There was a noise. A yelp, a bark, a splutter, a splash. A stink. A strangled cry. Delilah inhaled sharply. Oh no! No! Yes—again a retching sound, a spewing forth. Barney was sick. He was vomiting. He had thrown up all over the back of the car, all over his legs, all over Chloe’s legs. Oh God, the stench. He was gagging or choking—half a gallon of 7-Up or whatever toxic green elixir he’d ordered, two pounds of popcorn floating in coconut oil, chunks of red licorice. Delilah had long suspected that Twizzlers were made out of plastic and were therefore indigestible.

“Mom!” he cried out.

“I’m right here,” she said. “We’re stopping.” She pulled off at the next exit, where there was a Holiday Inn. They were in the town of Cobleskill. Delilah told herself this was okay. She would not panic.

She parked the car and turned around. Puke everywhere. Oh God, the minivan.
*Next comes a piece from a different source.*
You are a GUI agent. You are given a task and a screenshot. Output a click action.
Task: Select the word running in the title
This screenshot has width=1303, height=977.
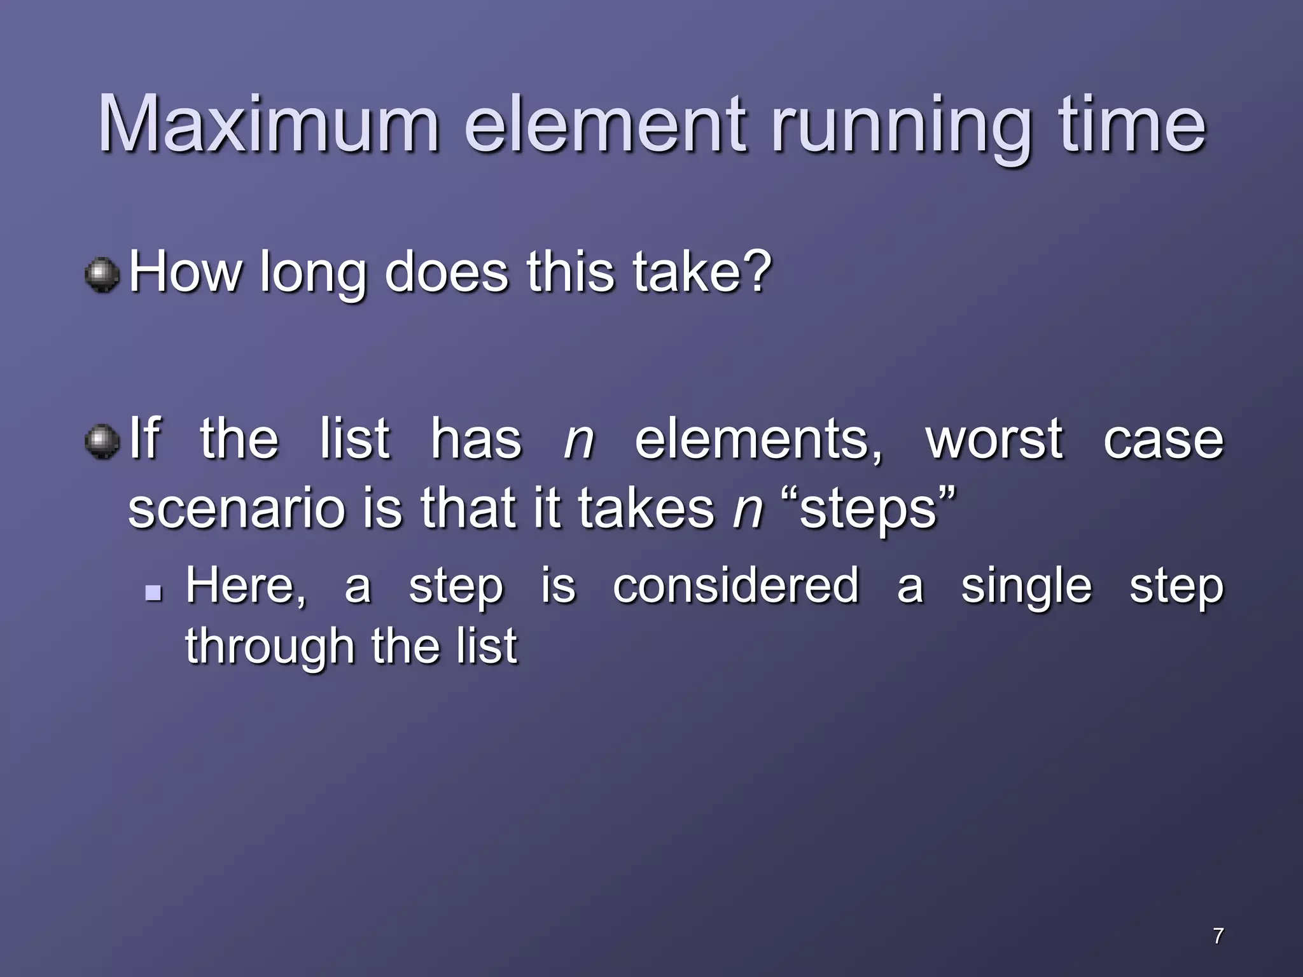point(900,127)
It would never be the same. Barney was covered with radioactive goo; he was crying. She wanted to hug him, hold him, wash him, throw his clothes away, tuck him into a clean bed. But he had to wait. But he was only six. Could he wait?

“I have to leave you here. I’ll be right back. I am going in that door right there to get us a hotel room and then I’ll be back, okay?”

“No!” he howled. He was sobbing. Her baby. Her darling. She could not leave him even for the ten minutes it would take to check into the hotel.

Drew opened his eyes. He said, “Go ahead, Mom. You get us a room. I’ll stay here with Barn.”

Delilah did not wait to see if this offer was satisfactory to Barney. She hopped out of the car and hightailed it inside. She seemed to have brought the funky, underbelly-of-the-movie-house smell with her. Barney had puked in her hair.

It would be Murphy’s Law that during the times when you most needed a capable front-desk person to expedite your hotel check-in—at midnight, say, when you had a barfing child in the car—what you ended up with was an incompetent moron. The dude moved in slow motion, exactly like the fake-out trick the Vunderkids used against the villains. Delilah was so fatigued that for a second she became confused. Was this actually part of the movie she had just not-watched? The guy was lanky and had the wispy, flyaway hair of a mad professor. He was a sallow yellow color with even yellower teeth, and his nose was as big as a wedge of cheese. His name tag said “Lonnie,” a sad, outdated name that fit him.

Lonnie slid a form across the desk that Delilah was supposed to fill out. She had to get the kids in a room. Hurry!